_TASK DESCRIPTION_.
The answer is the line containing "The image size" plus every line after it to the end of the material, retyped exactly and without the pictures.

━━━━━ SUPPLIED RECORDS

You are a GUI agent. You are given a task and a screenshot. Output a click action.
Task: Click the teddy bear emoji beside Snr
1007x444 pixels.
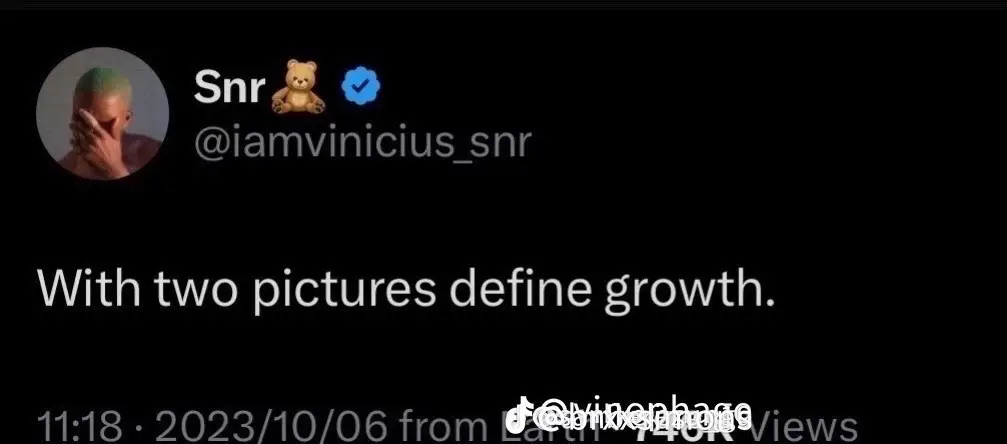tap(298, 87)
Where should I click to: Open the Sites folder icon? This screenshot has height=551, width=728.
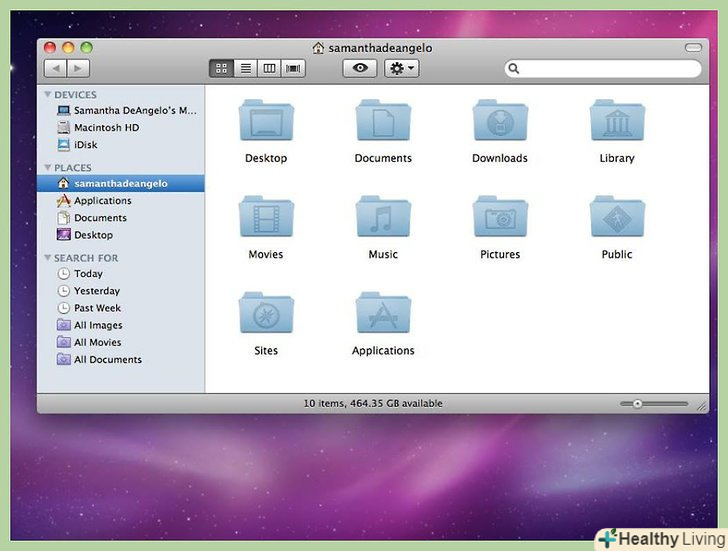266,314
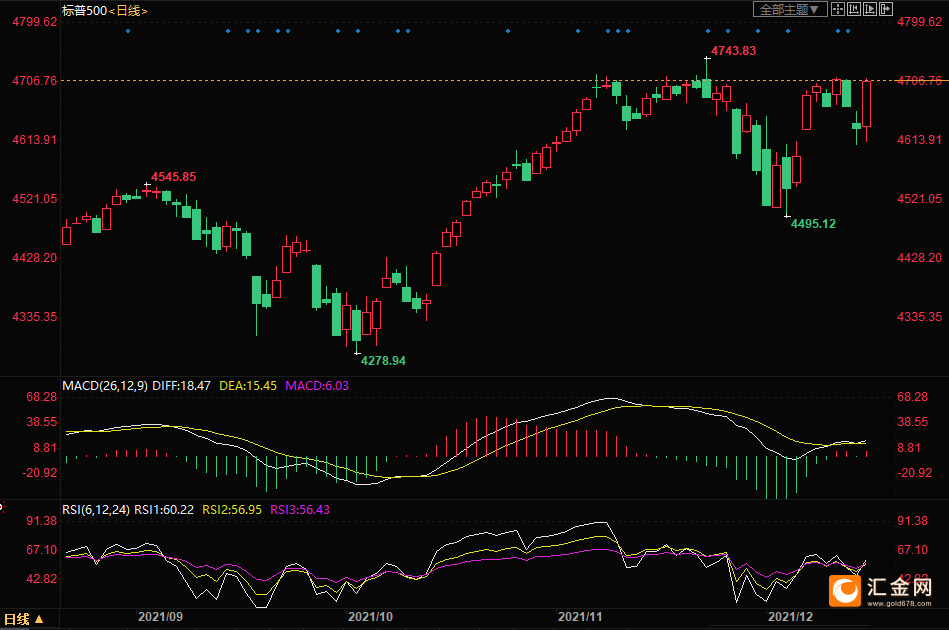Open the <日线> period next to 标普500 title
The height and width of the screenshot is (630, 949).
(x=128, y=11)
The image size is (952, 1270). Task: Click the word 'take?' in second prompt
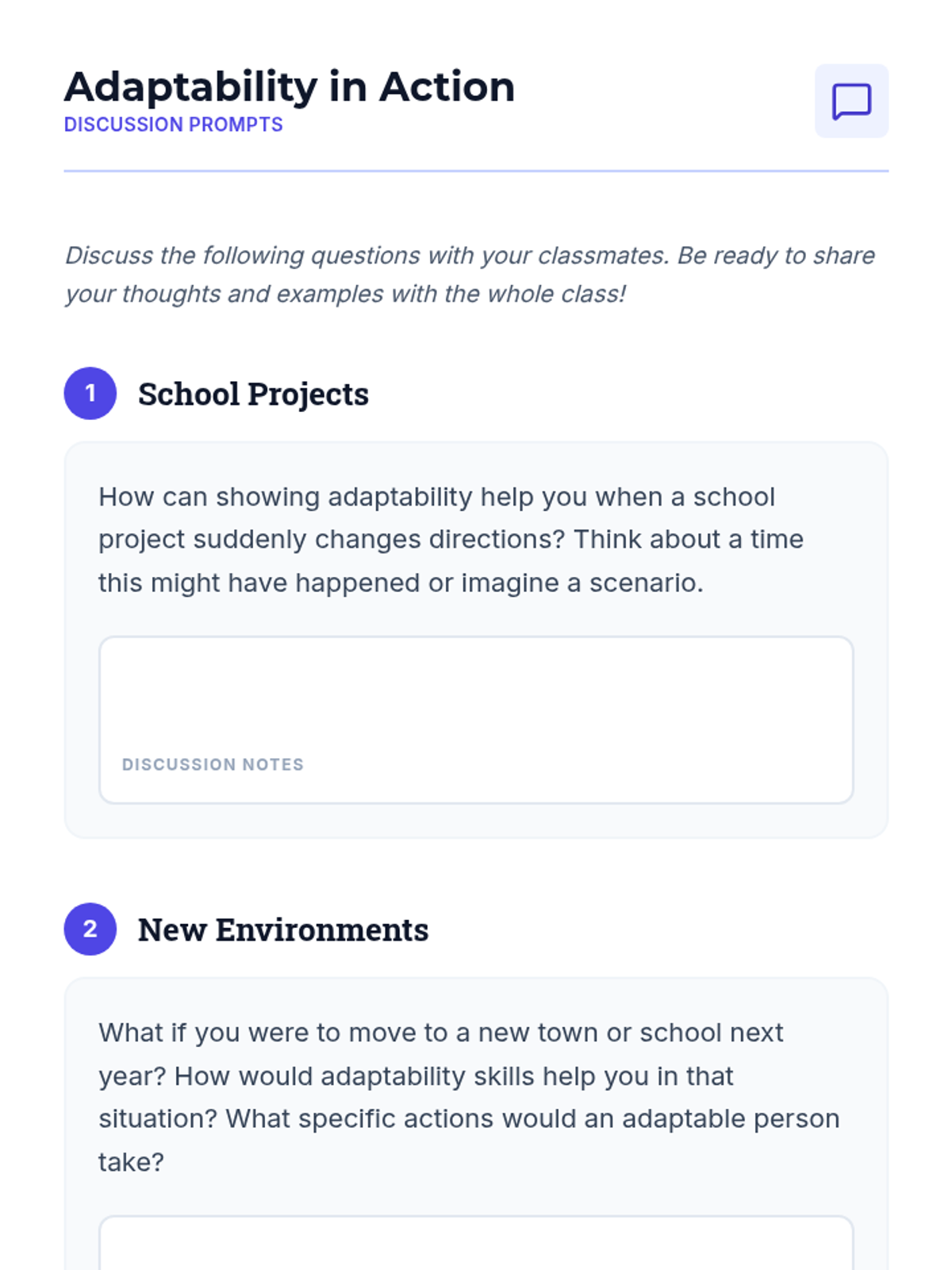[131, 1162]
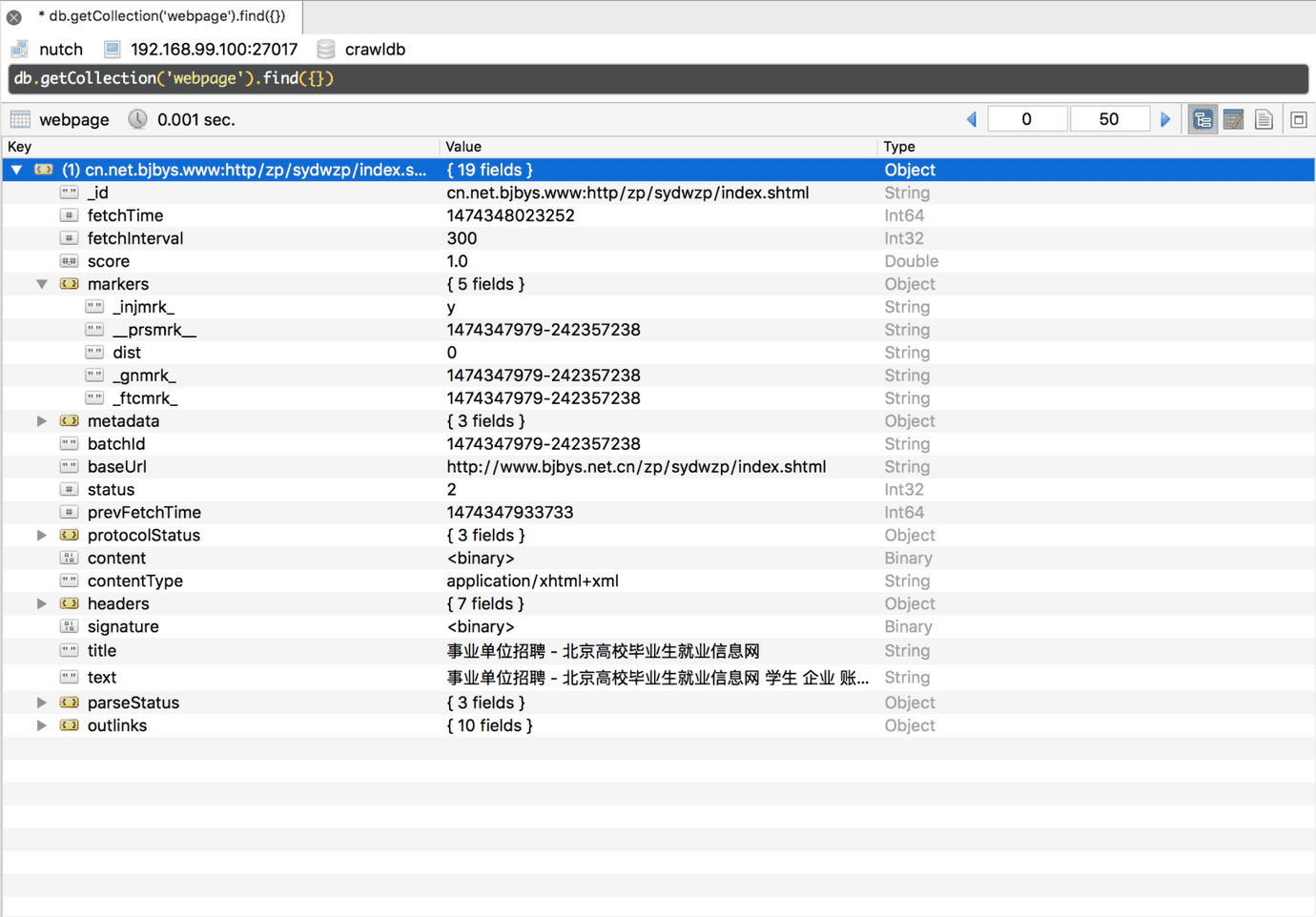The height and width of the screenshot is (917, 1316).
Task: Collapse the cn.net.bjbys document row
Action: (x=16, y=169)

━━━━━━━━━━

_FINISHED EXERCISE_.
The image size is (952, 1270). Task: Click the word 'take?' in second prompt
[131, 1162]
The height and width of the screenshot is (917, 1316).
Task: Collapse the cn.net.bjbys document row
Action: (x=16, y=169)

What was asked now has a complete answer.